Excerpt provided:
====================

324. Wiggle Sort II

Given an unsorted array nums, reorder it such that nums[0] < nums[1] > nums[2] < nums[3]....

Example:
(1) Given nums = [1, 5, 1, 1, 6, 4], one possible answer is [1, 4, 1, 5, 1, 6].
(2) Given nums = [1, 3, 2, 2, 3, 1], one possible answer is [2, 3, 1, 3, 1, 2].

Note:
You may assume all input has valid answer.

Follow Up:
Can you do it in O(n) time and/or in-place with O(1) extra space?

Solution:

Method 1: sort

Sort the array and put corresponding elements to wiggle position.

Need auxiliary array.

The time complexity is O(nlogn) and the space complexity is O(n).



Code:

public class Solution {
    public void wiggleSort(int[] nums) {
        Arrays.sort(nums);
        int i = 0;
        int j = nums.length - 1;
        while (i < j) {
            int swap = nums[i];
            nums[i++] = nums[j];
            nums[j--] = swap;
        }
        int[] res = new int[nums.length];
        int m = nums.length | 1;
        for (i = 0; i < nums.length; i++) {
            res[(1 + i * 2) % m] = nums[i];
        }
        for (i = 0; i < res.length; i++) {
            nums[i] = res[i];
        }
    }
}

Method 2: 3-way partition and virtual indexing

Find median with O(n).

====================

Dataset content:
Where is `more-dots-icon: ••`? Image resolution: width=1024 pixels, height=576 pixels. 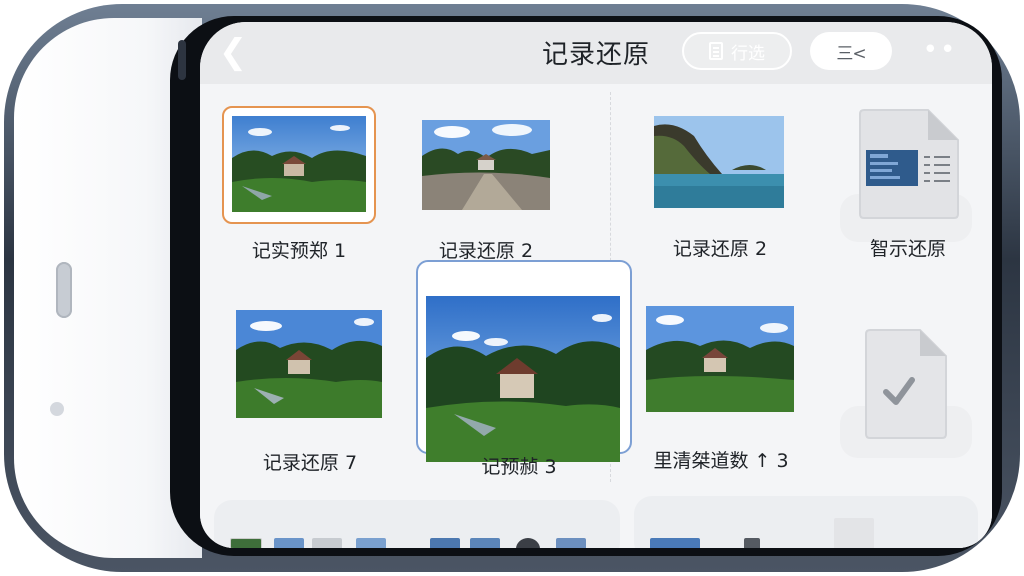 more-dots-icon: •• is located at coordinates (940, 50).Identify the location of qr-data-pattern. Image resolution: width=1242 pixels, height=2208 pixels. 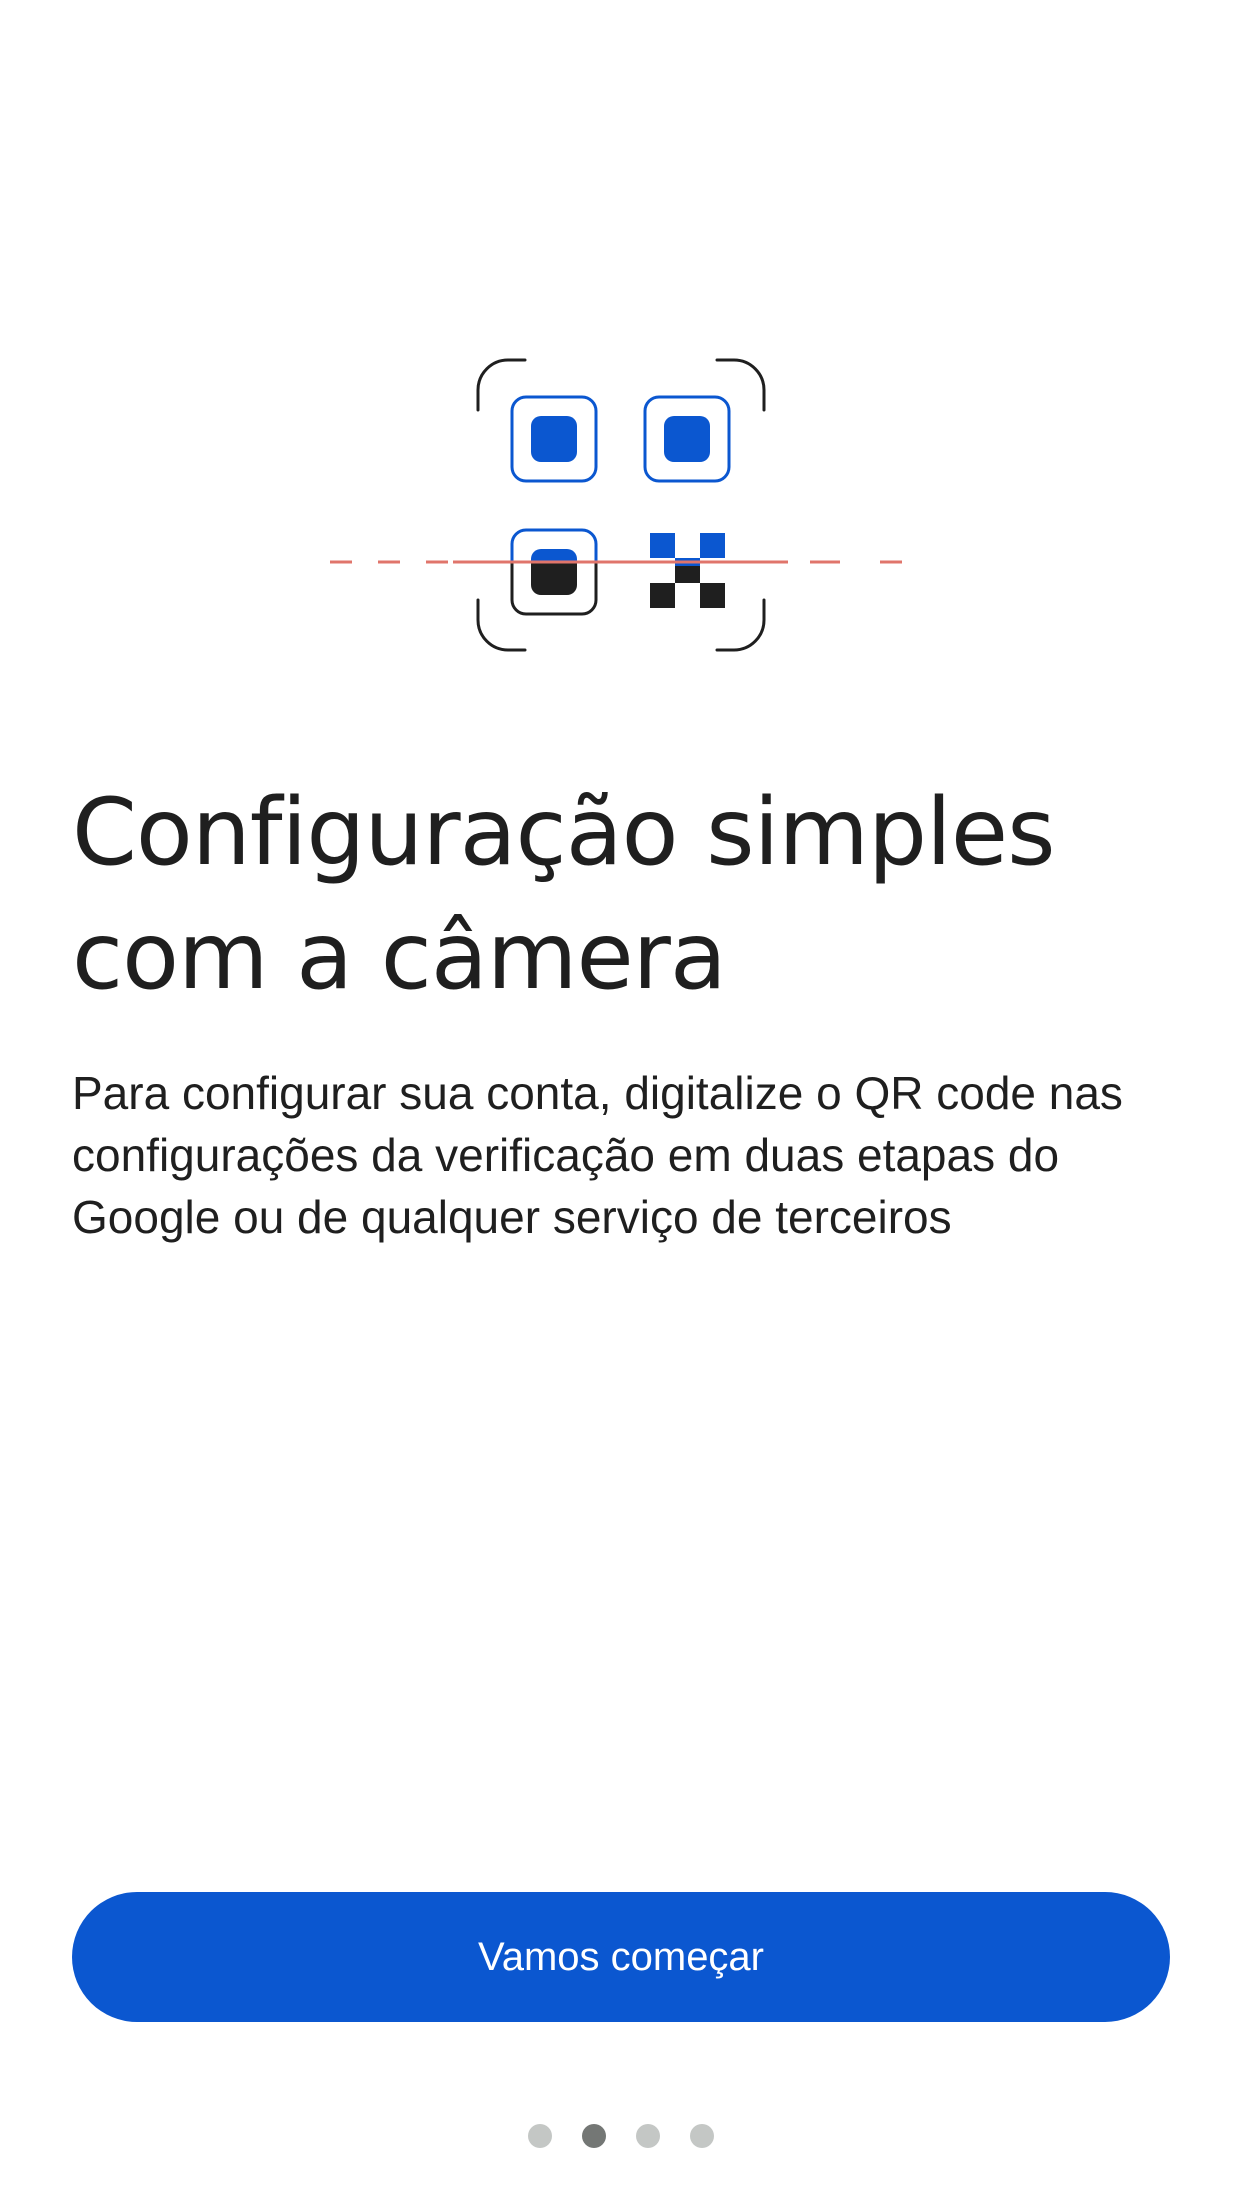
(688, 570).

====================

Task to carry out: Translate into Spanish the following sentence from the Wiggle Sort II text: "The time complexity is O(nlogn) and the space complexity is O(n)."

Task solution: La complejidad temporal es O(nlogn) y la complejidad espacial es O(n).